Rabies Immue Globulin

Rabies immune globulin is indicated for treatment of rabies exposure where the animal has escaped or is known to be rabid at the time of direct exposure or attack.  Treatment of rabies exposure is comprised of a series of rabies vaccine (human diploid cell vaccine, HDCV) and a single rabies immune globulin injection (Rabies Immune Globulin, RIG).  For persons not previously vaccinated with HDCV, the usual frequency is a single intramuscular injection of RIG and a series of HDCV consisting of 1-milliliter intramuscular injection in the deltoid area on days 0, 3, 7, 14, and 28.  For persons previously vaccinated with HDCV, two HDCV intramuscular injections are given on days 0 and 3.  The literature indicates rabies immune globulin should not be administered to previously vaccinated individuals.

Tetanus Immune Globulin

Intramuscular injection of tetanus immune gamma globulin are indicated for prevention of tetanus in immunized or non-immunized persons for neglected or tetanus-prone wounds (contaminated, necrotizing, or puncture wounds).  Post-exposure prophylaxis with tetanus toxoid is recommended under accepted guidelines for wounded persons who have not completed the 3-dose primary vaccination series, and those who have completed vaccination more than 10 years ago.  In addition, accepted guidelines state incompletely vaccinated persons with serious or contaminated wounds should receive human tetanus immune globulin. The usual dose is a single intramuscular injection repeated at 4-week intervals, if necessary.
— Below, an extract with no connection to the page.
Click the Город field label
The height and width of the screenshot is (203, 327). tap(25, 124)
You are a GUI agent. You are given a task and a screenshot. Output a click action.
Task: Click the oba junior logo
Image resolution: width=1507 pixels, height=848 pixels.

Rubeola (Measles) Immune Globulin

Intramuscular injection of measles (rubeola) immune globulin is indicated for unvaccinated individuals exposed to the disease.  Accepted guidelines recommend that the immune globulin should be administered within 6 days of exposure.

Immune Globulin for Rubella (German Measles)

The use of immune globulin for pregnant women with acute infection is controversial. There are no data to suggest that immune globulin will have any beneficial effect on the fetal response to disease. Thus, the Centers for Disease Control and Prevention recommends limiting the use of immune globulin to women with known rubella exposure who decline pregnancy termination.  The usual dose of immune globulin is a single intramuscular injection.